ACTION ITEM
Omit any pictures, and restate word for word only the lines from the one with "Open menu for Chick Corea album card" through the end of the data below.

-=-=-=-=-

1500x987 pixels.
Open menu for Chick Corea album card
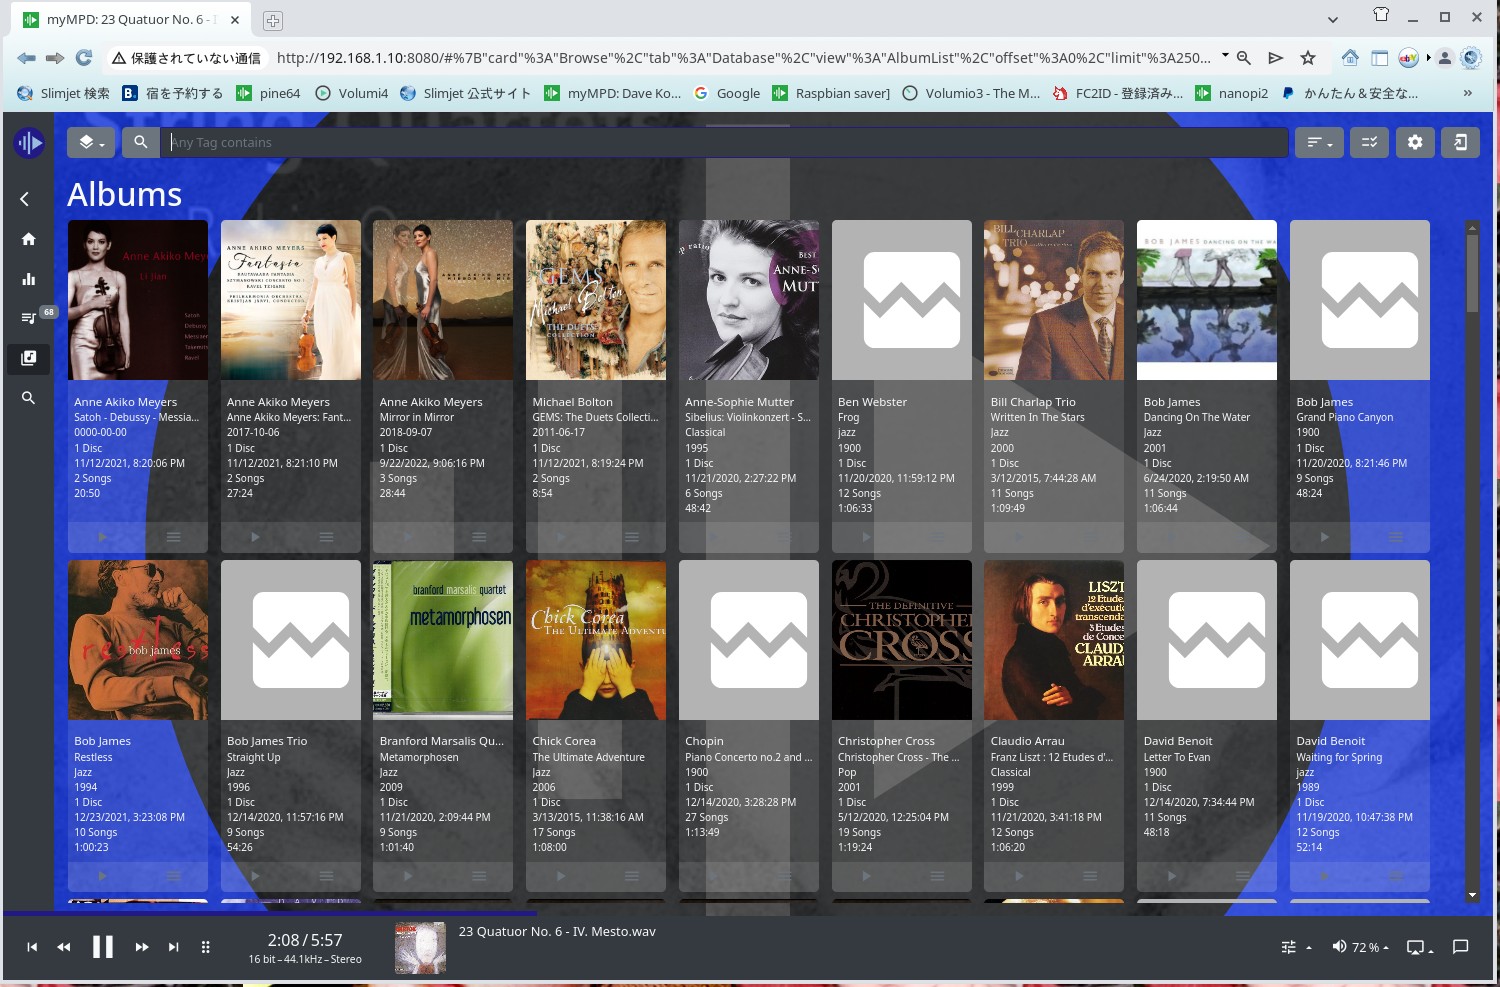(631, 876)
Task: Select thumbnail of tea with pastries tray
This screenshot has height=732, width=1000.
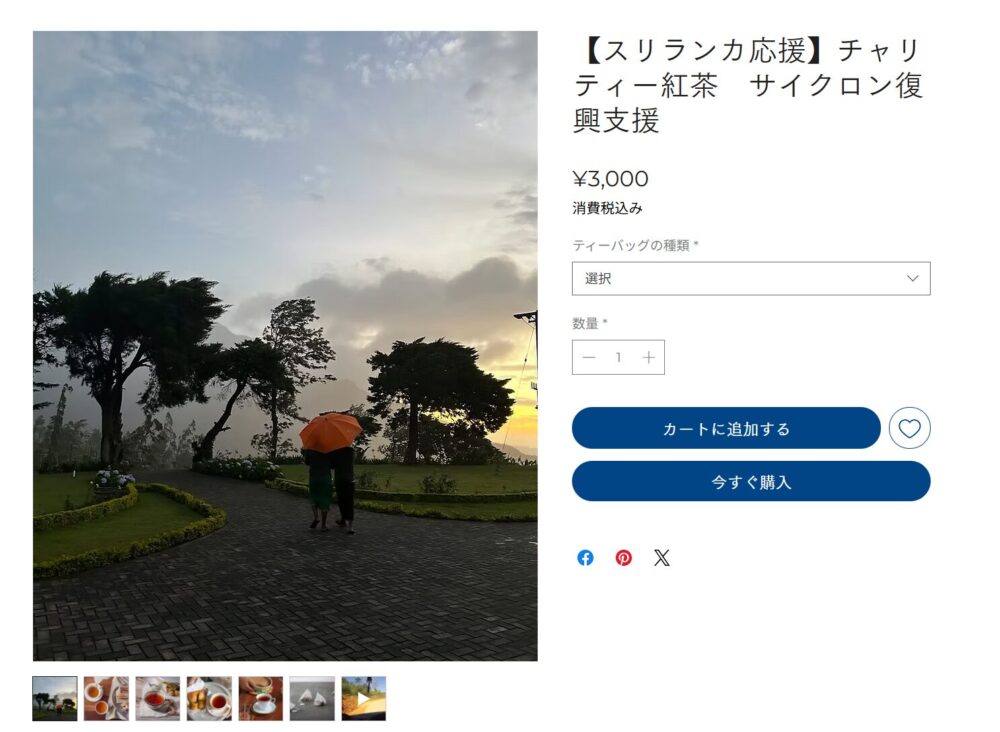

-=-=-=-=-

REPLY TO THE EXERCISE
Open menu for Chick Corea album card
(631, 876)
Task: Select thumbnail of tea with pastries tray
This screenshot has height=732, width=1000.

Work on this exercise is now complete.